* [WHAT IS EXPECTED] Below are the records; they must be reproduced verbatim.

(Stored items)
····················

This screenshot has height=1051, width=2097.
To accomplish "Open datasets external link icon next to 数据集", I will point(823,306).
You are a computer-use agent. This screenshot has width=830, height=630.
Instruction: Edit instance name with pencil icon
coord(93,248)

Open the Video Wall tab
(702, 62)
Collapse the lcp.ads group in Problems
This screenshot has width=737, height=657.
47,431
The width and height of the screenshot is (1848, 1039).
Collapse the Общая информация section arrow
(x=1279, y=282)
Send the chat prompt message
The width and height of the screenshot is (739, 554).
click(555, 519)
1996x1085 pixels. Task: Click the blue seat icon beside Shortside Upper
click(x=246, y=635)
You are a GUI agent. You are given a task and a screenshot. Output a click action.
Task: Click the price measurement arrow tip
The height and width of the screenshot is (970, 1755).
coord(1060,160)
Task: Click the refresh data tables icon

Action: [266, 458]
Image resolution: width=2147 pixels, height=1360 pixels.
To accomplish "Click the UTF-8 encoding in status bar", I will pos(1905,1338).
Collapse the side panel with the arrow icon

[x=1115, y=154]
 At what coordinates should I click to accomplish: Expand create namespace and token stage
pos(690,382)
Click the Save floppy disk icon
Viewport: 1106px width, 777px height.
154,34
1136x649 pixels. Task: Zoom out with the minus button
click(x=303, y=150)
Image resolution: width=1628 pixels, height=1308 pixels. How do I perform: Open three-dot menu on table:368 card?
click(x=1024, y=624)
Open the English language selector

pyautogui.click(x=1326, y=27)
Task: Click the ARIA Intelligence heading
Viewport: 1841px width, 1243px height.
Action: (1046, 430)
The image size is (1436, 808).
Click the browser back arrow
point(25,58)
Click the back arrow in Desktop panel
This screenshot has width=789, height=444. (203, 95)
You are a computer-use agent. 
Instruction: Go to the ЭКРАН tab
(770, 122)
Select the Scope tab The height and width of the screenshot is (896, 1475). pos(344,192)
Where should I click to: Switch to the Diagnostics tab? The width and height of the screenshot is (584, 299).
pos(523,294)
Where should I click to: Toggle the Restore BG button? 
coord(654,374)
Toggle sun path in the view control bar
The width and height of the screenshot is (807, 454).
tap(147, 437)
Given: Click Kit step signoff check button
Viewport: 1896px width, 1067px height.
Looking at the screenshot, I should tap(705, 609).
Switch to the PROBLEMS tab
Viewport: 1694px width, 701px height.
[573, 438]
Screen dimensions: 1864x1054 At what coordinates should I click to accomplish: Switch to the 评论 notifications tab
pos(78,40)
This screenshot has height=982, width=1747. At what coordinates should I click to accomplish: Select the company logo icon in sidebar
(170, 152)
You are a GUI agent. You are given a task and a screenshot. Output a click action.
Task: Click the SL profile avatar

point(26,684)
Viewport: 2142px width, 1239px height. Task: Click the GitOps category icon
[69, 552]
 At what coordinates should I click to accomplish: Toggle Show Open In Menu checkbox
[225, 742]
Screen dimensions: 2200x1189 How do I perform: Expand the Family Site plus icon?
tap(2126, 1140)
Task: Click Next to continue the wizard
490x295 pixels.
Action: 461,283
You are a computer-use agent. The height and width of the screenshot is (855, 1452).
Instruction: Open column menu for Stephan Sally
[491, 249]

····················

* [RESPONSE AREA]
This screenshot has height=1051, width=2097.
To accomplish "Open datasets external link icon next to 数据集", I will point(823,306).
You are a computer-use agent. This screenshot has width=830, height=630.
Instruction: Edit instance name with pencil icon
coord(93,248)

Open the Video Wall tab
(702, 62)
Collapse the lcp.ads group in Problems
This screenshot has width=737, height=657.
47,431
The width and height of the screenshot is (1848, 1039).
Collapse the Общая информация section arrow
(x=1279, y=282)
Send the chat prompt message
The width and height of the screenshot is (739, 554).
click(555, 519)
1996x1085 pixels. Task: Click the blue seat icon beside Shortside Upper
click(x=246, y=635)
You are a GUI agent. You are given a task and a screenshot. Output a click action.
Task: Click the price measurement arrow tip
The height and width of the screenshot is (970, 1755).
coord(1060,160)
Task: Click the refresh data tables icon

Action: [266, 458]
Image resolution: width=2147 pixels, height=1360 pixels.
To accomplish "Click the UTF-8 encoding in status bar", I will pos(1905,1338).
Collapse the side panel with the arrow icon

[x=1115, y=154]
 At what coordinates should I click to accomplish: Expand create namespace and token stage
pos(690,382)
Click the Save floppy disk icon
Viewport: 1106px width, 777px height.
154,34
1136x649 pixels. Task: Zoom out with the minus button
click(x=303, y=150)
Image resolution: width=1628 pixels, height=1308 pixels. How do I perform: Open three-dot menu on table:368 card?
click(x=1024, y=624)
Open the English language selector

pyautogui.click(x=1326, y=27)
Task: Click the ARIA Intelligence heading
Viewport: 1841px width, 1243px height.
Action: (1046, 430)
The image size is (1436, 808).
Click the browser back arrow
point(25,58)
Click the back arrow in Desktop panel
This screenshot has width=789, height=444. (203, 95)
You are a computer-use agent. 
Instruction: Go to the ЭКРАН tab
(770, 122)
Select the Scope tab The height and width of the screenshot is (896, 1475). pos(344,192)
Where should I click to: Switch to the Diagnostics tab? The width and height of the screenshot is (584, 299).
pos(523,294)
Where should I click to: Toggle the Restore BG button? 
coord(654,374)
Toggle sun path in the view control bar
The width and height of the screenshot is (807, 454).
tap(147, 437)
Given: Click Kit step signoff check button
Viewport: 1896px width, 1067px height.
Looking at the screenshot, I should tap(705, 609).
Switch to the PROBLEMS tab
Viewport: 1694px width, 701px height.
[573, 438]
Screen dimensions: 1864x1054 At what coordinates should I click to accomplish: Switch to the 评论 notifications tab
pos(78,40)
This screenshot has height=982, width=1747. At what coordinates should I click to accomplish: Select the company logo icon in sidebar
(170, 152)
You are a GUI agent. You are given a task and a screenshot. Output a click action.
Task: Click the SL profile avatar

point(26,684)
Viewport: 2142px width, 1239px height. Task: Click the GitOps category icon
[69, 552]
 At what coordinates should I click to accomplish: Toggle Show Open In Menu checkbox
[225, 742]
Screen dimensions: 2200x1189 How do I perform: Expand the Family Site plus icon?
tap(2126, 1140)
Task: Click Next to continue the wizard
490x295 pixels.
Action: 461,283
You are a computer-use agent. The height and width of the screenshot is (855, 1452).
Instruction: Open column menu for Stephan Sally
[491, 249]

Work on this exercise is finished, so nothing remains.